Ich hab bei Neuhaus-Pokale bestellt, die hatten das güngstigse Angebot. Ergebnis sieht gut aus. Die 25x8-Schilder kosten um 50 cent, Kunststoff mit Metallauflage und die Klebefolie ist von 3M.


----------



## Licht9885 (27 Januar 2010)

sag ich doch hatte bisher noch nie schlechte erfahrungen mit denen.


----------



## Woldo (27 Januar 2010)

Wir bestellen gravierte Schilder immer bei Pötters http://www.schilder-poetters.de

Gruß

Woldo


----------



## mpkissmann (13 September 2010)

habe mal meine Schilder von www.Schilddirect.de bezogen.
Hat super funktioniert und werde Sie beim nächsten mal wieder verwenden.


----------



## Pockebrd (13 September 2010)

knabi schrieb:


> Hat wer schon mal hier bestellt?
> Sieht vielversprechend aus...:
> 
> http://www.schilddirect.de
> ...


 

Ich hab da schon öffters bestellt, bin ganz zufrieden.
Die machen auch die Einlegeschilder von Möller.

Gruß Markus


----------



## winnman (13 September 2010)

Hallo Leute,

also mal ne grundsätzliche Frage:
in Welchem Bereich, Ölige Umgebung, . . .

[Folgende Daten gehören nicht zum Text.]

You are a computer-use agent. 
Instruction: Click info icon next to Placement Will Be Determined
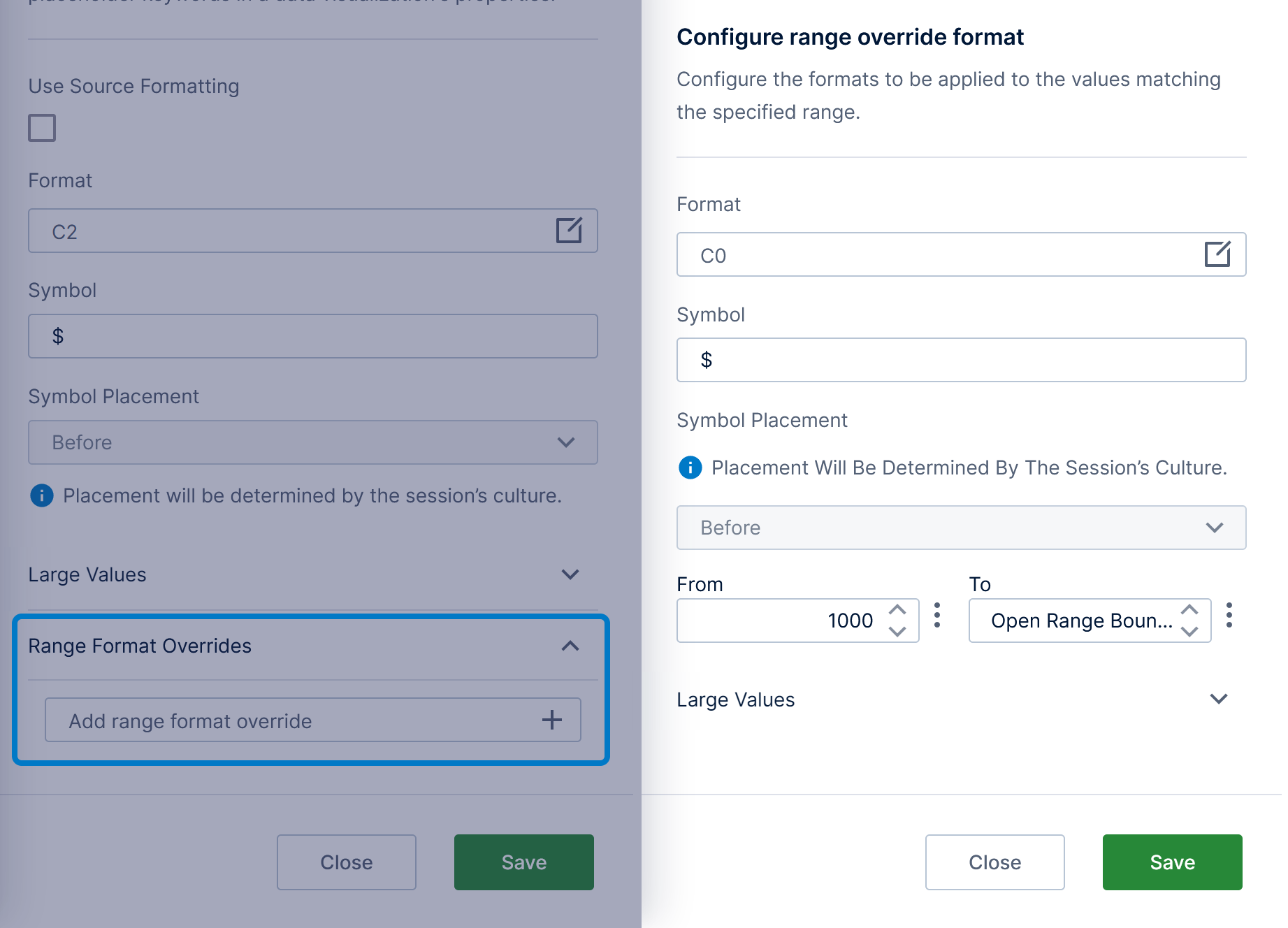[690, 467]
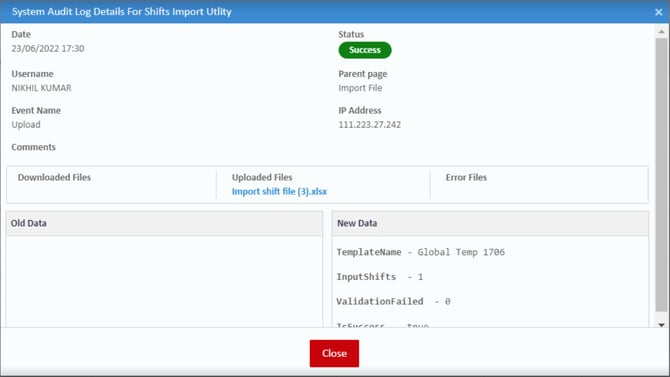
Task: Click the ValidationFailed - 0 line
Action: [393, 301]
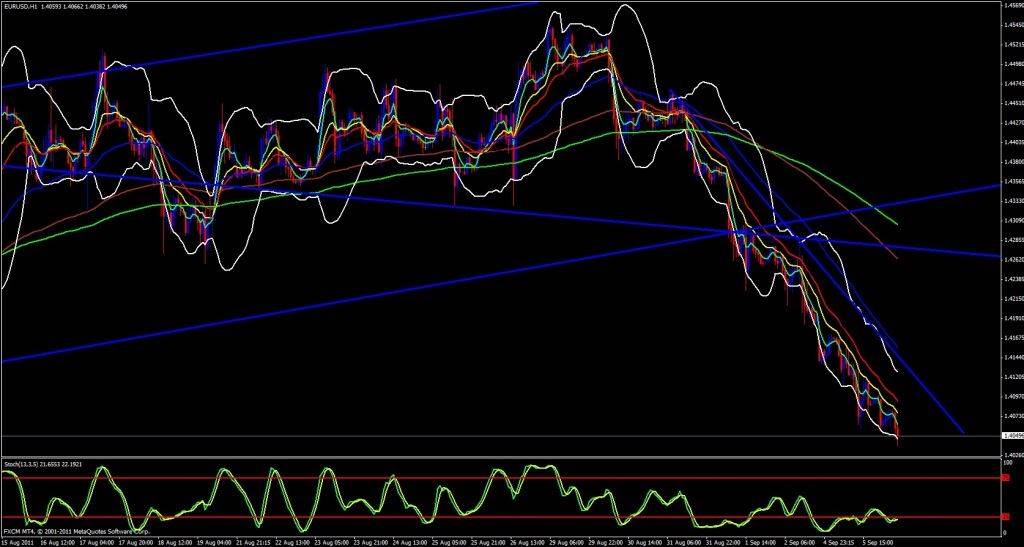
Task: Click the stochastic scale 100 label
Action: 1008,462
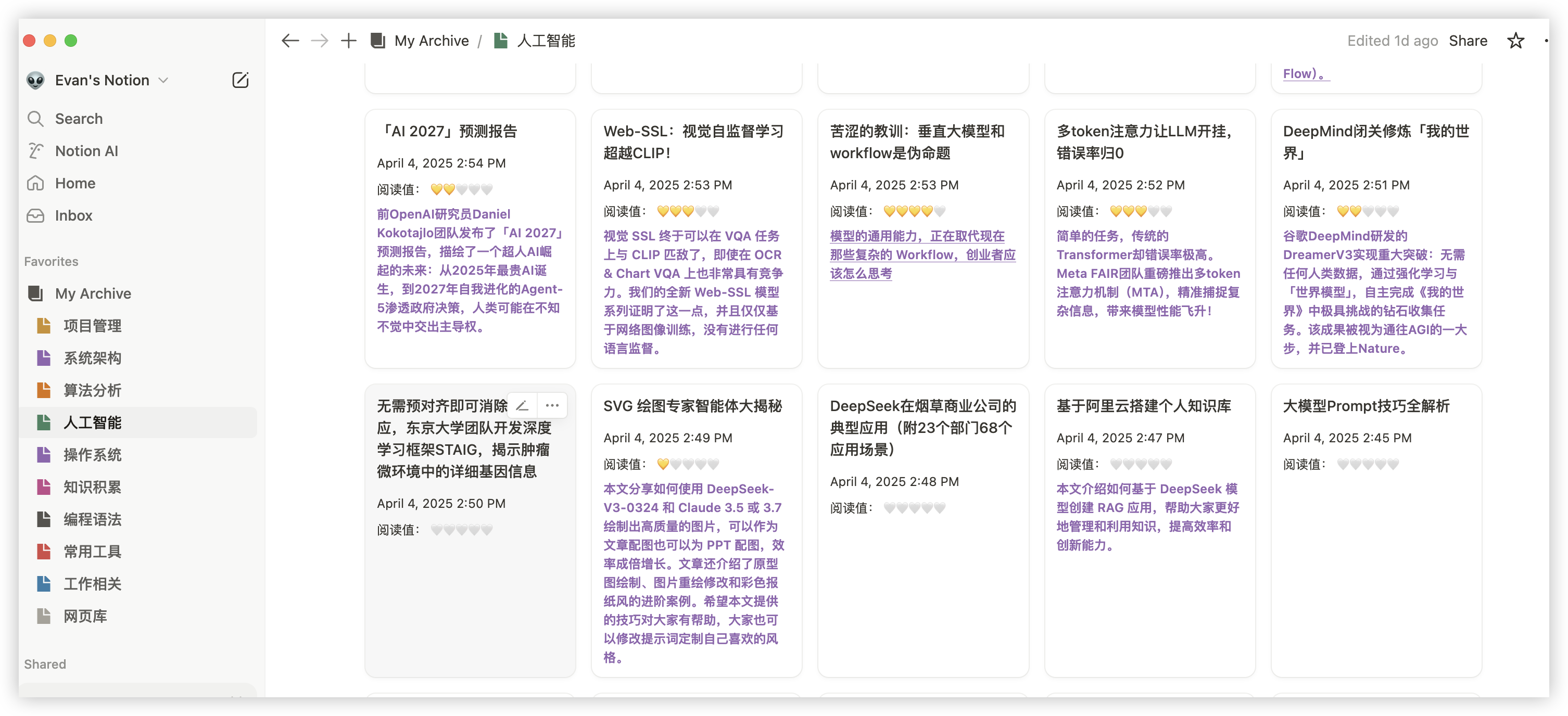Viewport: 1568px width, 716px height.
Task: Click the compose new page icon
Action: tap(240, 80)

folgende "Low Budget" Vorschläge:

für Laserdrucker gibt es: 
Kunstfoffolie zum bedrucken mit Selbstklebender Hinterseite
Alufolie Matt zum bedrucken mit Selbstklebender Hinterseite

beides nicht für Ölige Umgebung zu empfehlen.

mit Laserdrucker Papier bedrucken und dann mit entsprechendem Überstand einschweissen, kann dann auch geschraubt werden

das funktioniert auch in Öliger Umgebung.

sg winnman


----------



## Kater Carlo (14 Februar 2011)

*Schilder*

Hallo zusammen,

also wir bestellen unser Schilder immer bei www.digiplate.de, die sind preislich ganz gut und liefern meist am nächsten Tag.

www.schilddirect.de haben wir auch ausprobiert, fand die aber relativ teuer
und wenn man ein Piktogramm oder Logo einfügen will, versagt der Rechner total.

Hat denn sonst jemand Erfahrung mit Firmenschildern, z.B. aus Acryl mit Edelstahlhaltern?

Bin über jeden Tipp dankbar.

Lieben Gruß

vom Carlchen


----------